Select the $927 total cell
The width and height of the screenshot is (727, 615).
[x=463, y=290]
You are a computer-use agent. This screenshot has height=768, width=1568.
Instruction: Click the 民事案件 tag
==========
Reproduce every entry shown above, precisely as it stands.

__The completed task__:
Select the $927 total cell
The width and height of the screenshot is (727, 615).
[x=463, y=290]
You are a computer-use agent. This screenshot has height=768, width=1568.
Instruction: Click the 民事案件 tag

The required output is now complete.